→ **SOURCE TEXT**
Instead, Harris treated Rogers for “garden-variety” stress and muscle aches and discharged him with medication, according to Friedman.
“It was `two pills, go home,”‘ he told jurors.
Within a month of seeing Harris, Rogers’ spinal lesion grew and he became a quadriplegic, according to Friedman.
“We’re not trying to prove that Good Samaritan is a horrible place, but that Dr. Harris made a mistake,” Friedman said.
Jurors were shown a video of Rogers’ mother bathing her son at her home in Missouri, where the plaintiff now lives. Friedman told jurors that his client has hopes of having a better life.
“He wants to live, he even wants to walk,” Friedman said.
Although Harris is an independent contractor and not a Good Samaritan employee, he has the authority to act on the hospital’s behalf, according to Friedman.

→ **DATASET EXTRACT**
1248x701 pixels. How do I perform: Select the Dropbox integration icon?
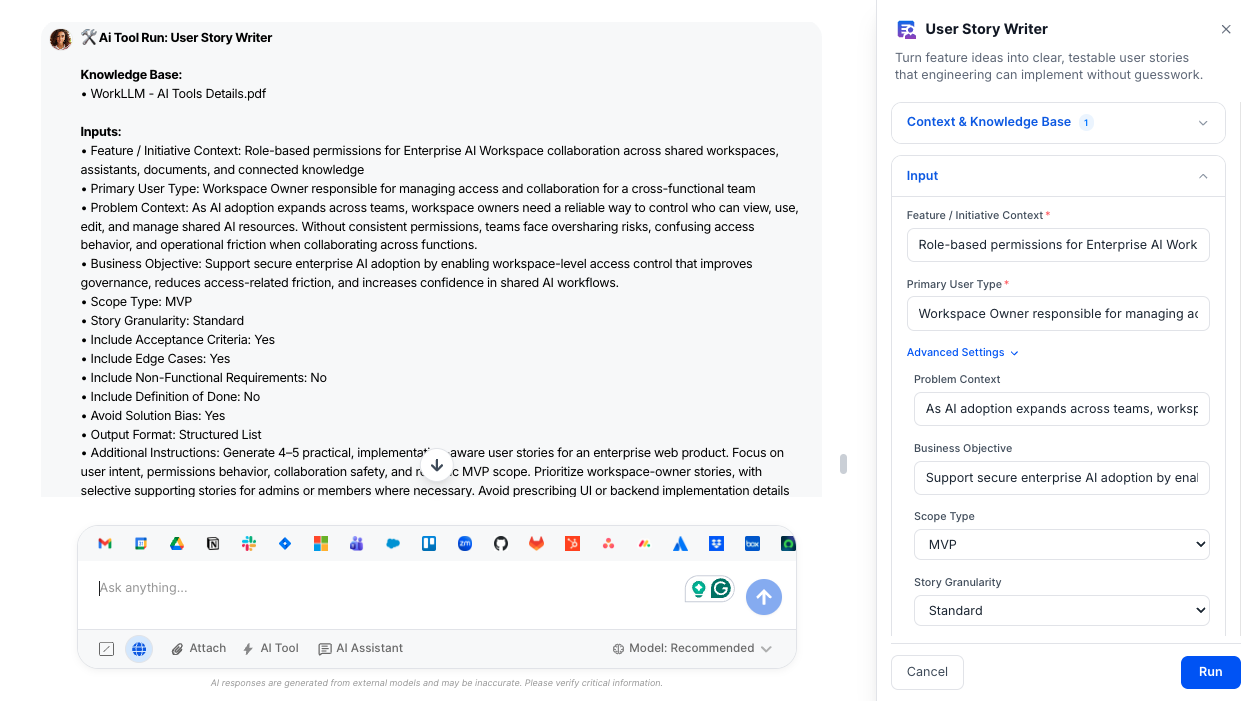point(716,543)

→ **TASK STATEMENT**
Write what comes next in the courtroom report on Rogers' case against Dr. Harris, picking up after its final sentence. The data comes from a different source than the text.

→ **OUTPUT FOR THIS EXERCISE**
Harris was one of the parties originally sued, but is no longer a defendant in the case.
Fraser said that if the jury is inclined to award damages, the amount should be no more than $3 million to $4 million. He said that amount would provide Rogers with 24-hour care for the rest of his life.
Fraser said transverse myelitis is a disease so unusual that some veteran doctors never see it during medical careers. He said it is “medically naive” to think it could have been prevented in Rogers’ case by giving him steroids and that an MRI would not have revealed any abnormalities.